Thursday, October 21, 2010

The Spirit of Support

Yesterday, I wore purple.  I wore it out of love, support, and remembrance.

We all have been hearing about the terrible suicides among LGBT teens who have been bullied and pushed to the point that they just cannot stand it.

I will never fully understand what it is like to be bullied on the basis of my sexual orientation or gender identity.  Being straight, I am given rights that many other people are not.  And my straightness gives me an ability to blend into the "mainstream".  But I have seen other people who were bullied, ridiculed, ostracized, and terribly hurt, on the basis of sexual orientation or gender identity.  Let's face it, being a kid is hard enough.  Heck, being an ADULT is hard enough, just learning to accept and love yourself.  But throw into that mix being taunted, and even threatened, all for simply being who you are.  No one should ever be made to feel as unworthy as these kids were.

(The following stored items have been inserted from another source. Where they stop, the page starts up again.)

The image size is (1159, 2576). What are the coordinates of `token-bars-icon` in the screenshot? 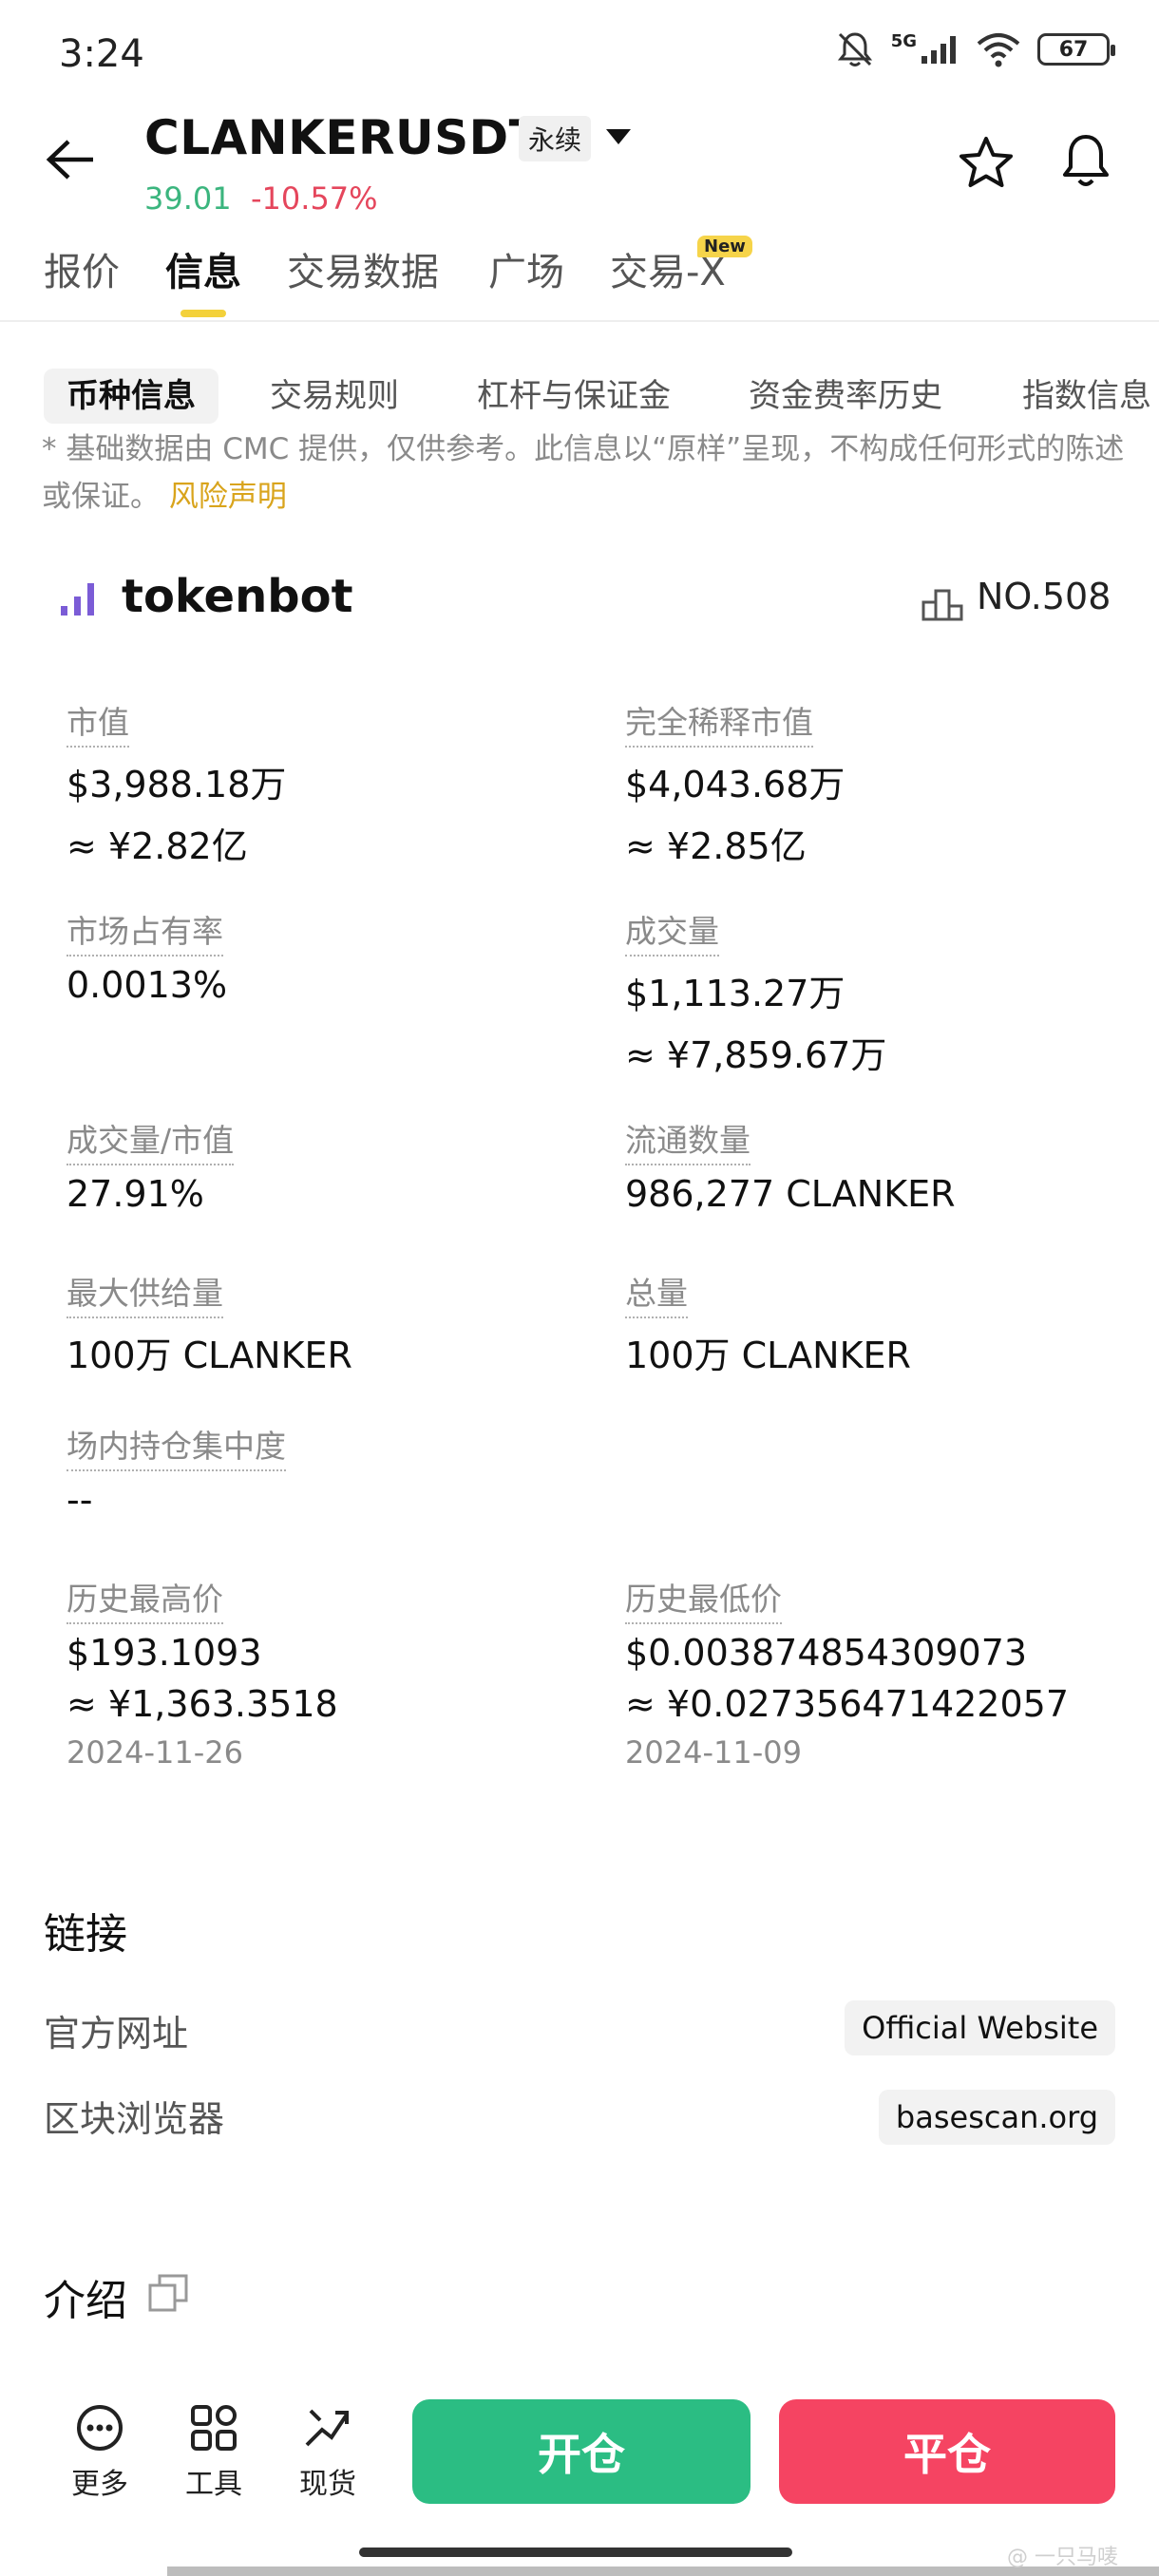 It's located at (78, 600).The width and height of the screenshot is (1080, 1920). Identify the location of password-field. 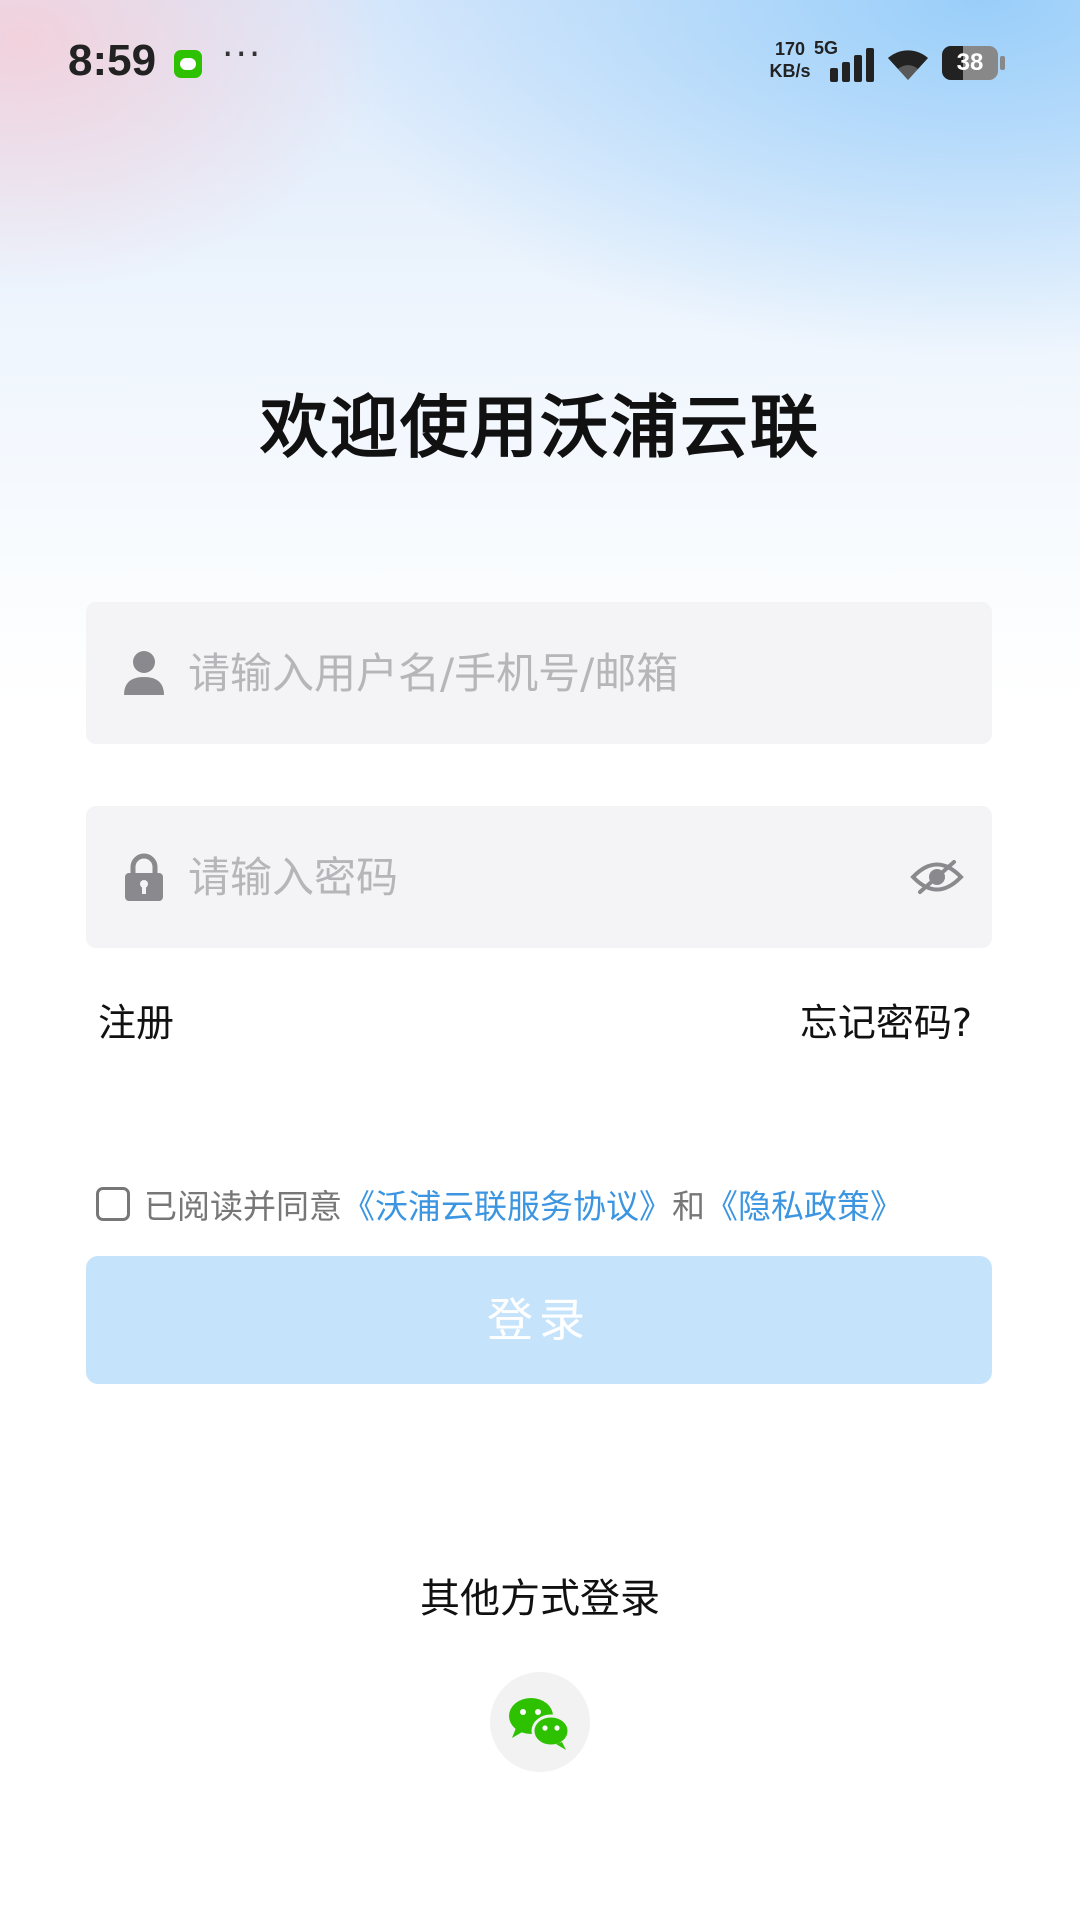
(539, 877).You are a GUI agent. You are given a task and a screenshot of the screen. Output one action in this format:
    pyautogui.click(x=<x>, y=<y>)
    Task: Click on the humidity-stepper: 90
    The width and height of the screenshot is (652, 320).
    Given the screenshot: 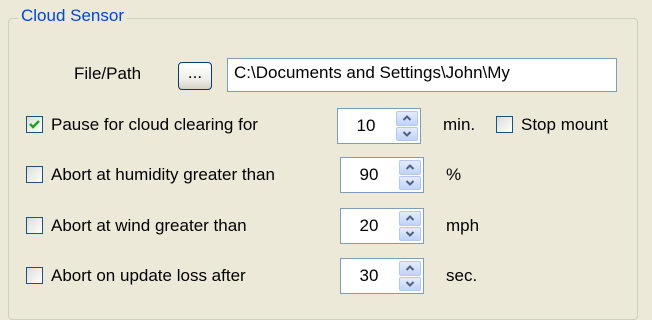 What is the action you would take?
    pyautogui.click(x=382, y=175)
    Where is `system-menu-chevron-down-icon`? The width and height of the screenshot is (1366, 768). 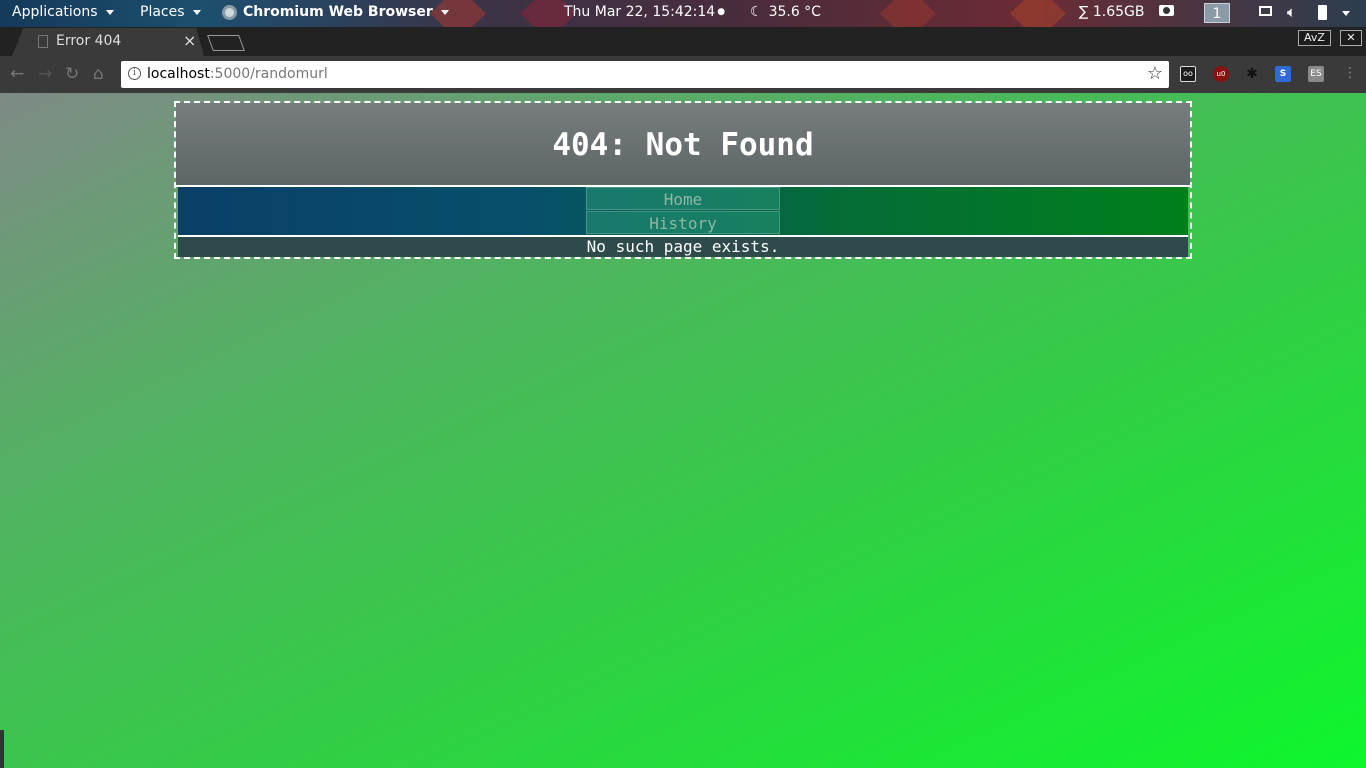 system-menu-chevron-down-icon is located at coordinates (1345, 14). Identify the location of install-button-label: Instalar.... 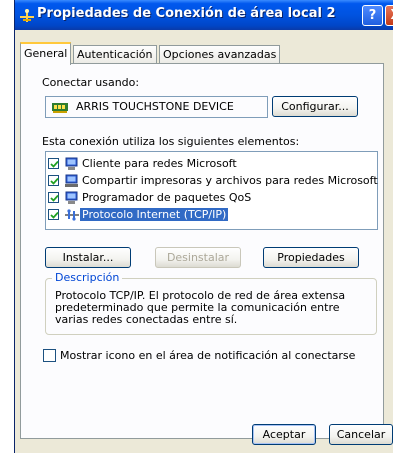
(88, 258).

Many LGBT youth have few role models.  They fear the reaction of loved ones if they reveal their true selves.  They long to have the fairy tale love they were raised on, but do not think it is out there for them, simply because they are different.  And very few have anyone to talk to about life as an LGBT adult, so they are afraid of what they may be facing for the rest of their lives.  Which is why Dan Savage created a wonderful project called It Gets Better.  Hundreds of people, some celebrities and well know people, some everyday men and women, have submitted videos aimed at LGBT youth to tell them that "It gets bettter", to tell them they are loved, and to hold on, because life is so worth it.

Some viral campaigns started to devote 10-20-10 to Spirit day, to encourage GLBT youth.  All participants were encouraged to wear purple to show support.  I saw these events posted on Facebook, and decided to join in.  I will never know what it is like to be gay, lesbian, bisexual, or transgender.  But I do know what it is like to be human, and to be hurt and devalued.  So, this is my way of spreading the message, to all LGBT youth and adults, both living and departed:

I support you.  I remember you.  I love you.